A swirl of mist when I exhaled through my mouth. And when the delivery trucks and cars streaked with grey and white had passed, I could yell for the simple sake of yelling. I’d hear my echo from the walls of a nearby factory, its’ windows like broken teeth. One time, I climbed down the other side, this time in the spring, and was surprised to find a Frigidaire with a missing door in a tangle of downed branches. On a lower shelf, copies of LOOK magazine, mid-60s from the articles listed on the covers. Pages sagging from rain or worse.
The creek was my muse, each season of every year I would get on the next bus, and then go to the Huck Finn’s on Kedzie and write my brains out. And I would drink coffee like a fiend.
Sometimes I wondered if people thought I might be a ghost myself, parishioners from St. Bridget’s or denizens of the Archer apartments seeing me as a recurring wraith.
When the Orange Line elevated line began operation in 1993, things changed. The Ashland station came on the scene with bright lights and commuters at all hours. New town houses were built to allow owners an easy ride to their jobs in the Loop.
My haunt was gone.
But I could still write about its’ past, though it wasn’t the same as living it.
Back in May, I was returning home from the northside, taking the Western Avenue express bus to the El.

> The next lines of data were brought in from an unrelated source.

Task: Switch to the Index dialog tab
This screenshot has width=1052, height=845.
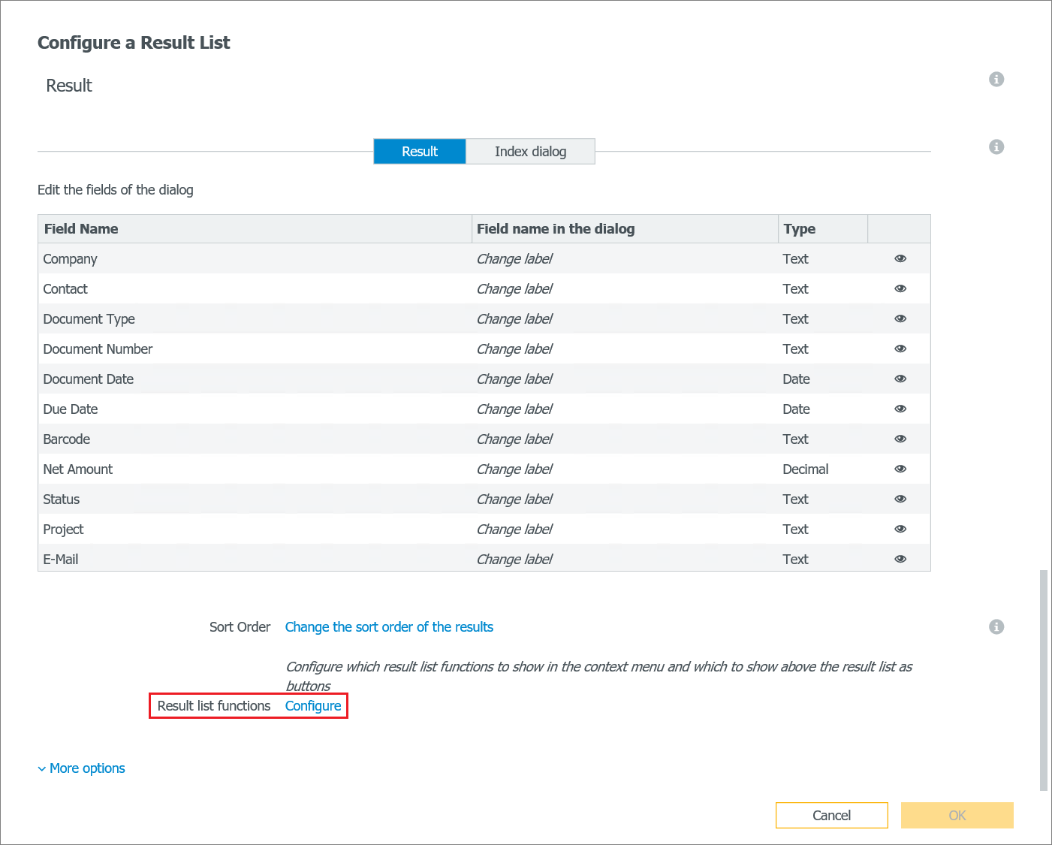Action: [530, 151]
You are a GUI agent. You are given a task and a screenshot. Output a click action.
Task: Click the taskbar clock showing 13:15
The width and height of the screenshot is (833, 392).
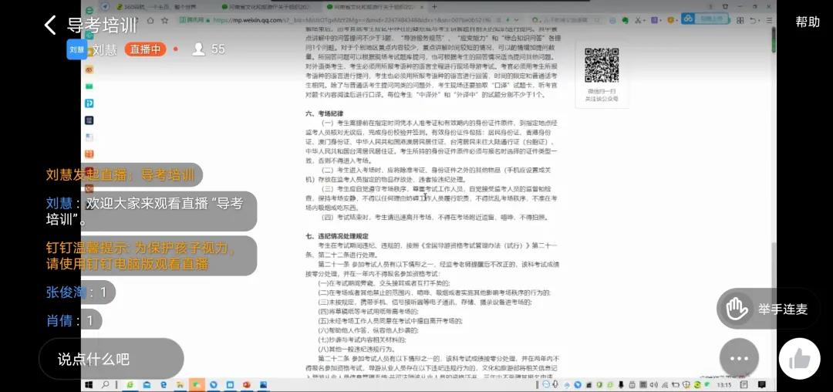click(x=724, y=384)
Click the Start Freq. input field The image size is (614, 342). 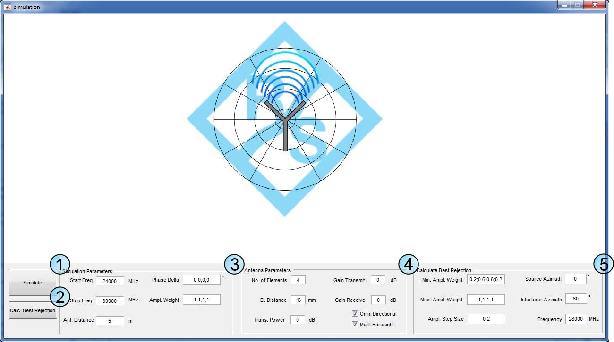coord(110,281)
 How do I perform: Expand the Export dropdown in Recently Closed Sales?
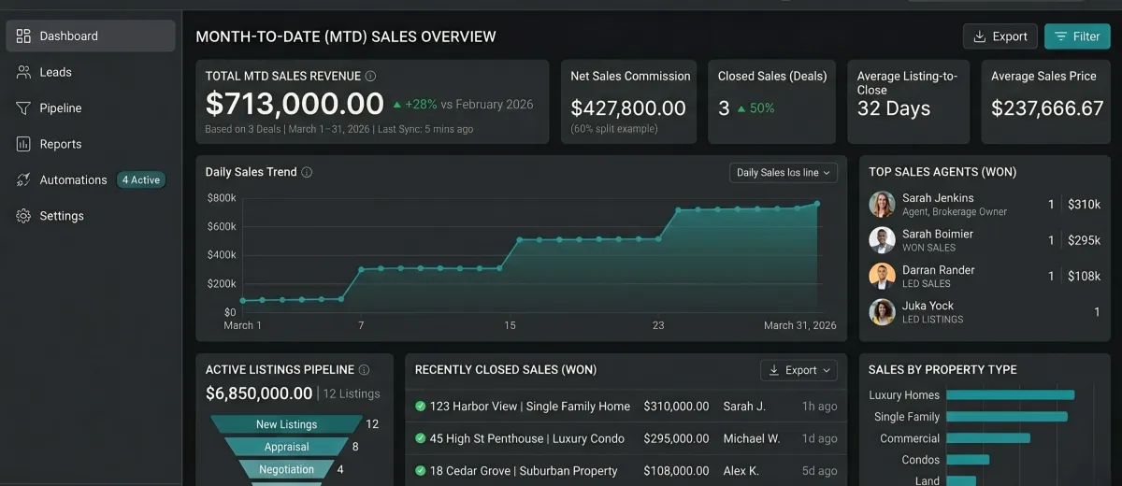799,370
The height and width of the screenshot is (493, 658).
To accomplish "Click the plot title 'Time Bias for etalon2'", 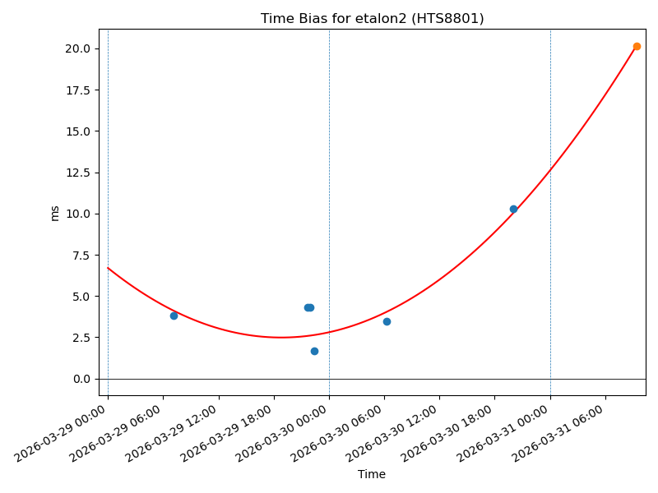I will coord(372,19).
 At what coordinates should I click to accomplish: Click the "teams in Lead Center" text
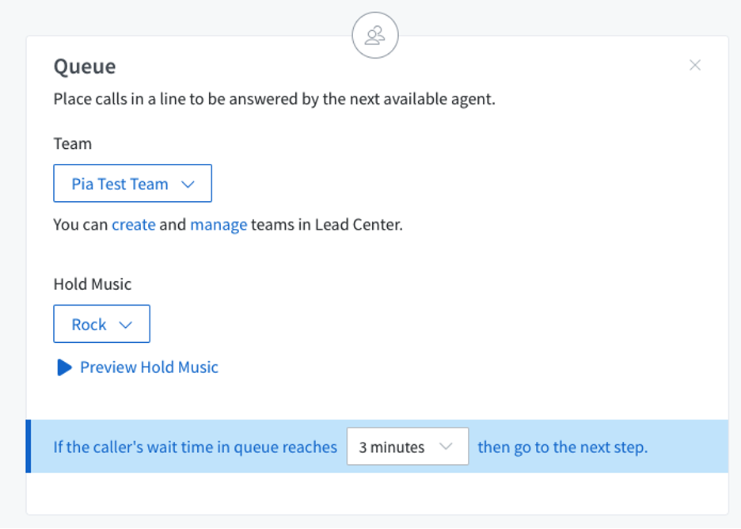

I was heat beat and antsy at an unfamiliar train station, and of course I took the wrong train. We passed 35th, I realized my mistake, and found myself at a deserted Ashland station. Bubbly Creek visible in slivers below me, lit by the moon.
A rush of relief as I saw a Midway-bound train at the vanishing point. Turned to surprise as I heard my name, spoken next to my ear as if in secret. I whirled and saw nothing but sharp shadows. A fading mist at water level, wrong for the season.
Echoes became the wheels of the approaching train. I hurried through the open door, knowing someone had found the intimacies of Bubbly Creek before me.